> **YOUR INSTRUCTIONS**: Please repeat nothing except the lines from the one containing "1200x800 pixels. How" through the end of the records, exactly and without pictures.
[THE DATA Boundary: Start]
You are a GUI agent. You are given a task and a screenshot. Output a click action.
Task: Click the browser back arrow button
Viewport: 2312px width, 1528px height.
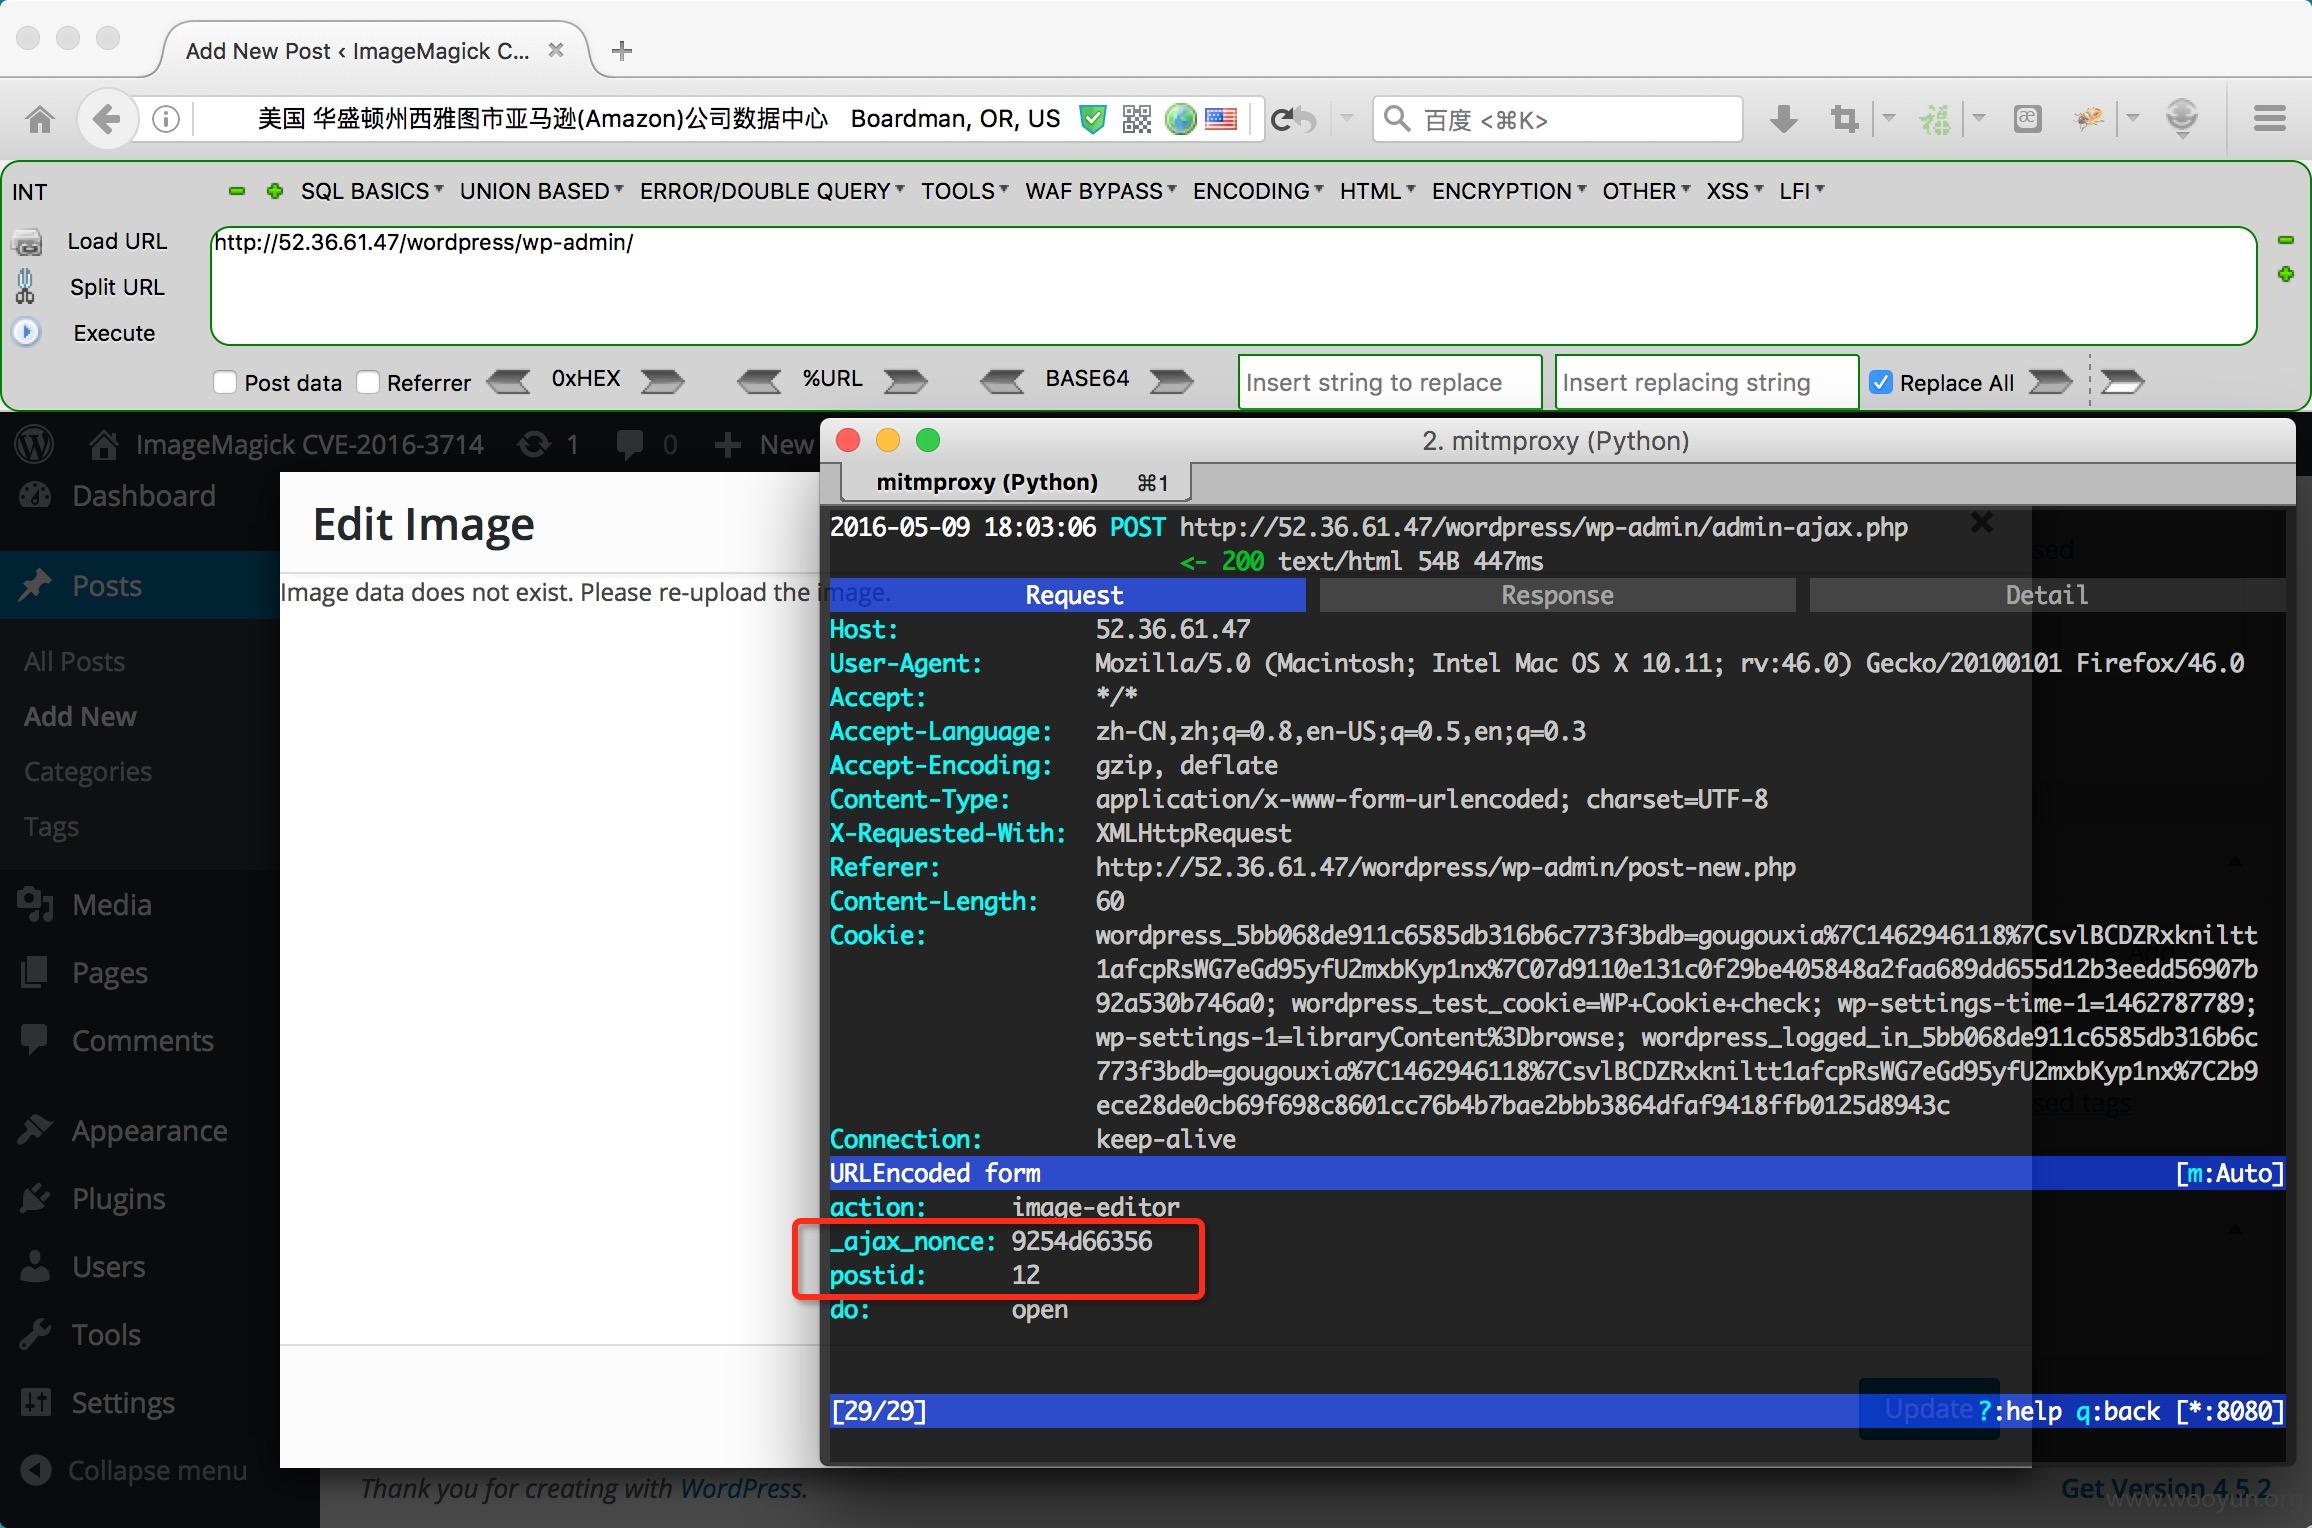pos(106,119)
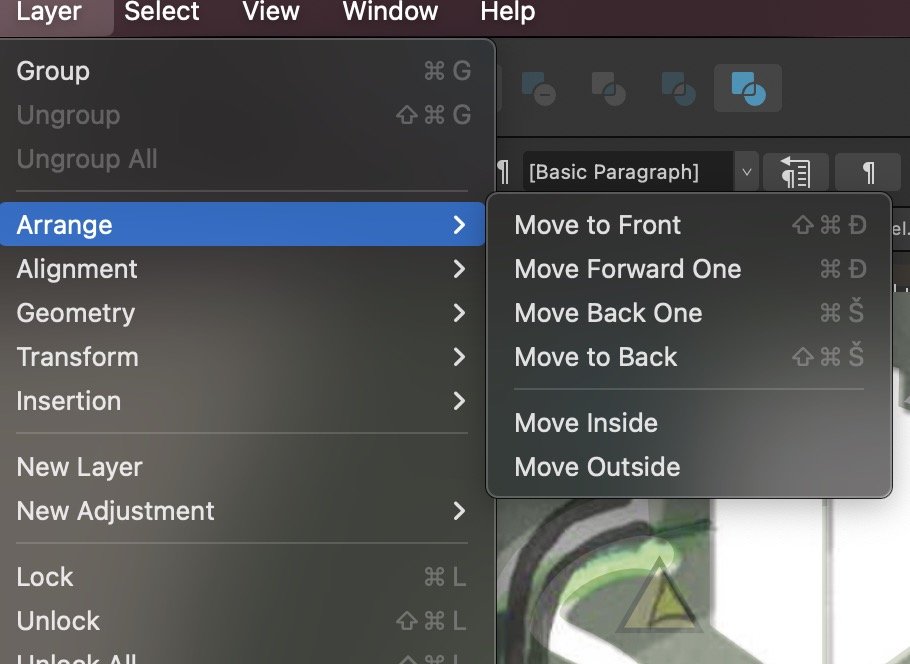The height and width of the screenshot is (664, 910).
Task: Open the Select menu
Action: point(161,13)
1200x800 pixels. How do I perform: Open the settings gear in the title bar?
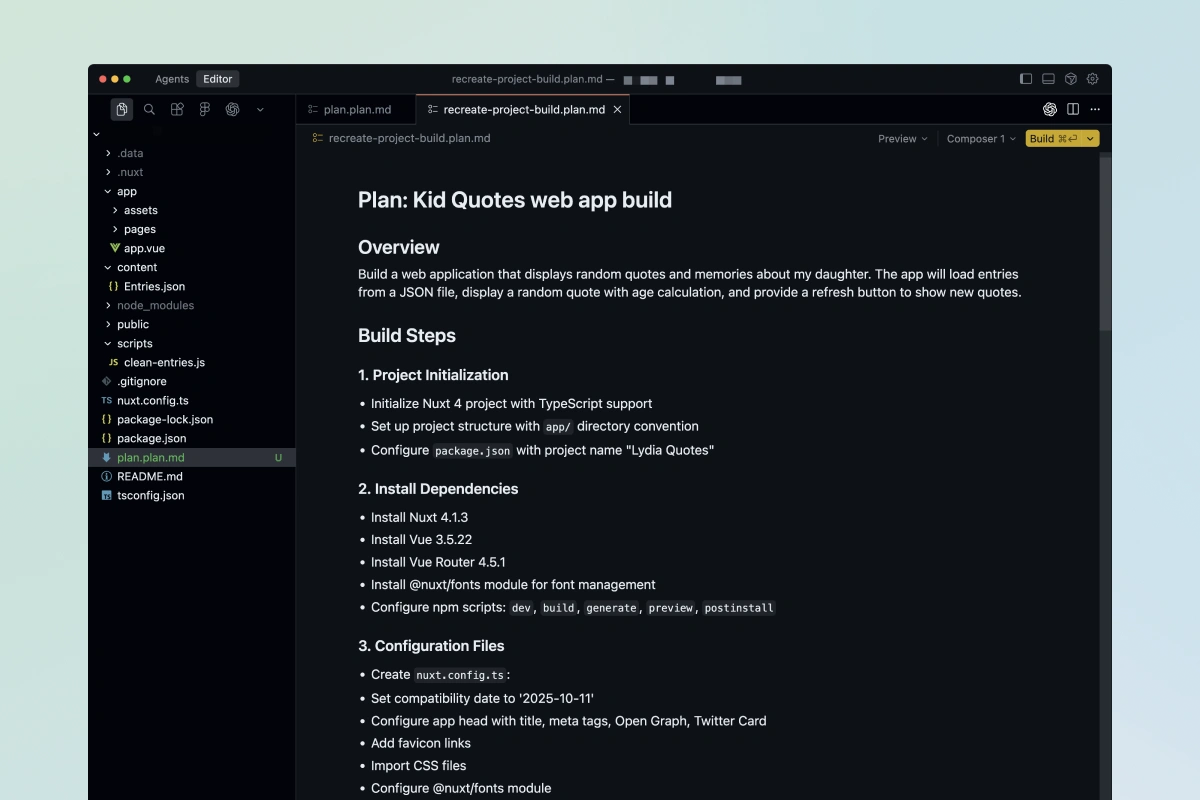point(1092,78)
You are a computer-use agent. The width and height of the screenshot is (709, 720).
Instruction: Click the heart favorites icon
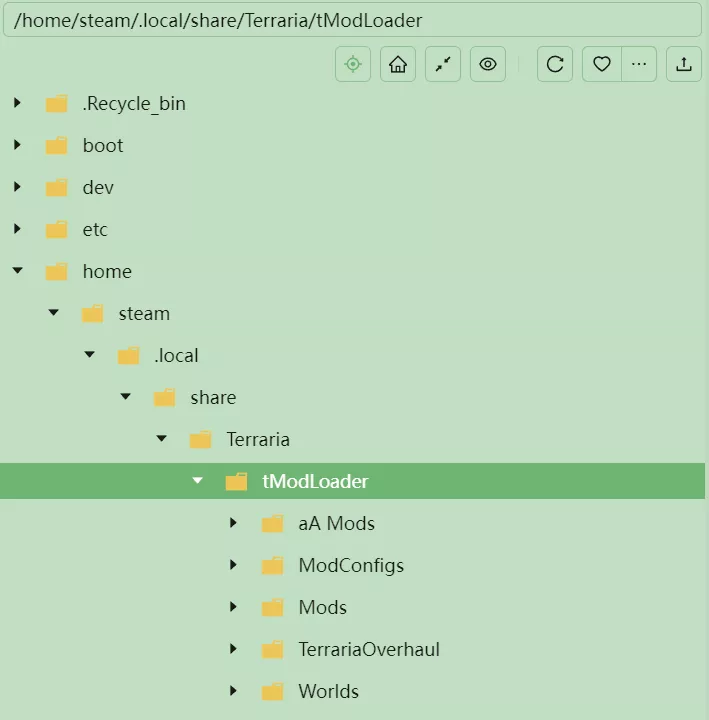601,64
[THE DATA Boundary: End]
> **WRITTEN SOLUTION**:
1200x800 pixels. How do I perform: Open the settings gear in the title bar?
point(1092,78)
You are a computer-use agent. The width and height of the screenshot is (709, 720).
Instruction: Click the heart favorites icon
601,64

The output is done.